The non-centered reparametrization (Bernardo et al. 2003) gives \(\boldsymbol{\gamma}_{k,o} = E_k^\prime(\boldsymbol{\gamma}_k - \boldsymbol{\gamma})\). Then, with \(\bar{\boldsymbol{y}}_k = (\bar{y}_{kt_{k1}},\ldots,\bar{y}_{kt_{kT_k}})^\prime\), \(\boldsymbol{X}_k = (\boldsymbol{x}_{kt_{k1}},\ldots, \boldsymbol{x}_{kt_{kT_k}})\), and \(\boldsymbol{Z}_k(\boldsymbol{\phi}) = \mathrm{diag}(\exp(\boldsymbol{z}_{kt_{k1}}^\prime \boldsymbol{\phi}),\ldots, \exp(\boldsymbol{z}_{kt_{kT_k}}^\prime \boldsymbol{\phi}))\), the model is recast as

\[ \bar{\boldsymbol{y}}_k = \boldsymbol{X}_k^* \boldsymbol{\theta} + \boldsymbol{Z}_k(\boldsymbol{\phi}) \boldsymbol{\gamma}_{k,o} + \bar{\boldsymbol{\epsilon}}_k, \] where \(\boldsymbol{X}_k^* = (\boldsymbol{X}_k, E_k^\prime)\), \(\boldsymbol{\theta} = (\boldsymbol{\beta}^\prime, \boldsymbol{\gamma}^\prime)^\prime\), and \(\bar{\boldsymbol{\epsilon}}_k \sim \mathcal{N}_{T_k}(\boldsymbol{0},\Sigma_k)\), \(\Sigma_k = \mathrm{diag}(\sigma_{kt_{k1}}^2/n_{kt_{k1}}, \ldots, \sigma_{kt_{kT_k}}^2/n_{kt_{kT_k}})\). This allows the random effects \(\boldsymbol{\gamma}_{k,o} \sim t_{T_k}(\boldsymbol{0},E_k^\prime \boldsymbol{\rho}E_k, \nu)\) to be centered at zero.

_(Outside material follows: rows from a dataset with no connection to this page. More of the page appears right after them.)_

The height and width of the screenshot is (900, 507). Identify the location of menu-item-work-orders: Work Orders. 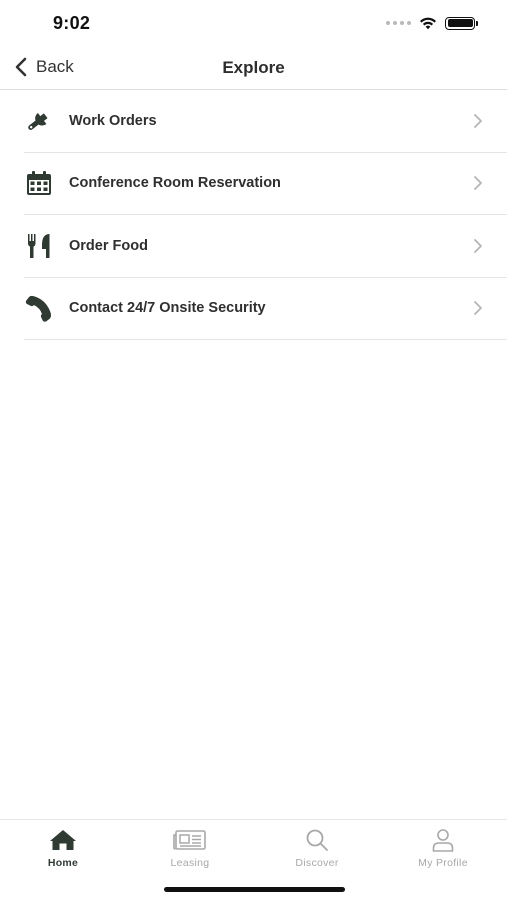
(266, 122).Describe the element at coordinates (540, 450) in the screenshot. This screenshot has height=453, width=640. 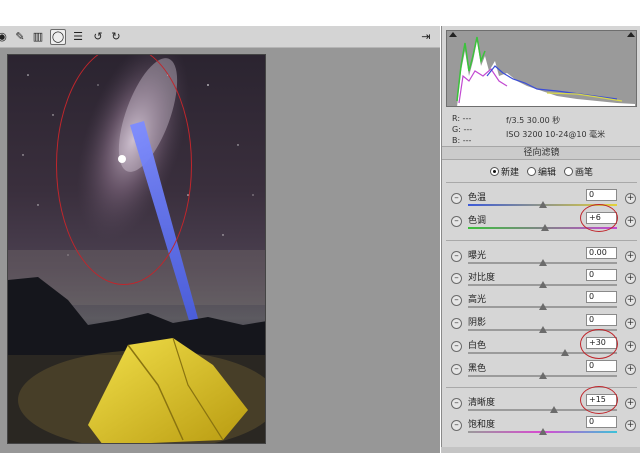
I see `panel-footer` at that location. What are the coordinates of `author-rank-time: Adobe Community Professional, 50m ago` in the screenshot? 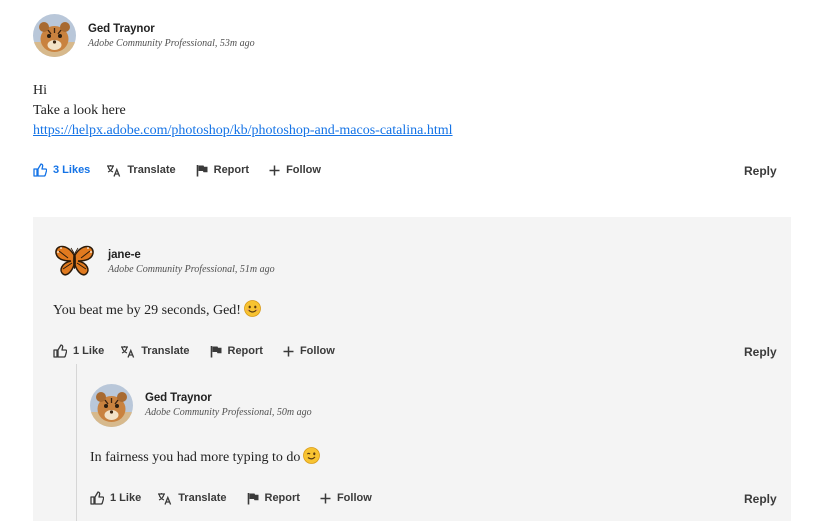 It's located at (228, 412).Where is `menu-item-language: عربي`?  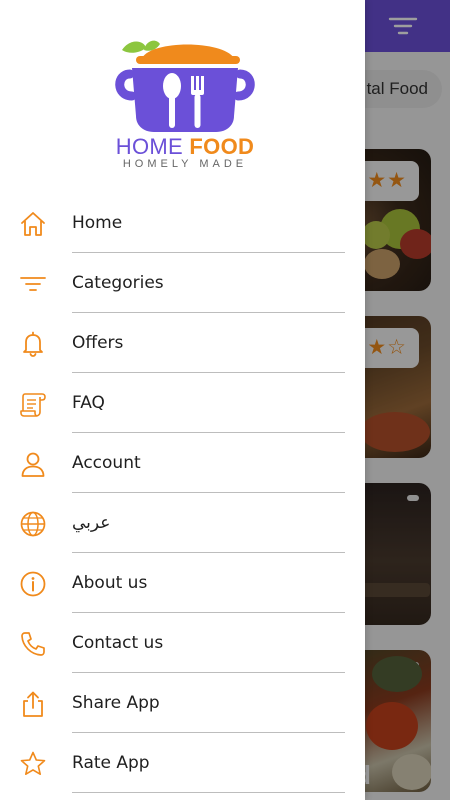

Since the multivariate \(t\) random effects are not analytically marginalizable, we represent it as a scale mixture of normals as follows:

\[ (\boldsymbol{\gamma}_{k,o}\mid \lambda_k) \overset{\text{ind}}{\sim} \mathcal{N}_{T_k}\left(\boldsymbol{0}, \lambda_k^{-1}(E_k^\prime\boldsymbol{\rho}E_k) \right), \quad \lambda_k \overset{\text{iid}}{\sim}\mathcal{G}a\left(\dfrac{\nu}{2},\dfrac{\nu}{2} \right), \] where \(\mathcal{G}a(a,b)\) indicates the gamma distribution with mean \(a/b\) and variance \(a/b^2\).


Bernardo, JM, MJ Bayarri, JO Berger, AP Dawid, D Heckerman, AFM Smith, and M West. 2003. “Non-Centered Parameterisations for Hierarchical Models and Data Augmentation.” In Bayesian Statistics 7: Proceedings of the Seventh Valencia International Meeting. Vol. 307. Oxford University Press, USA.

Eddelbuettel, Dirk, and James Joseph Balamuta. 2017. “Extending R with C++: A Brief Introduction to Rcpp.” PeerJ Preprints 5 (August): e3188v1.

Eddelbuettel, Dirk, and Conrad Sanderson. 2014. “RcppArmadillo: Accelerating R with High-Performance C++ Linear Algebra.” Computational Statistics and Data Analysis 71: 1054–63.

Yao, Hui, Sungduk Kim, Ming-Hui Chen, Joseph G Ibrahim, Arvind K Shah, and Jianxin Lin. 2015. “Bayesian Inference for Multivariate Meta-Regression with a Partially Observed Within-Study Sample Covariance Matrix.” Journal of the American Statistical Association 110 (510): 528–44.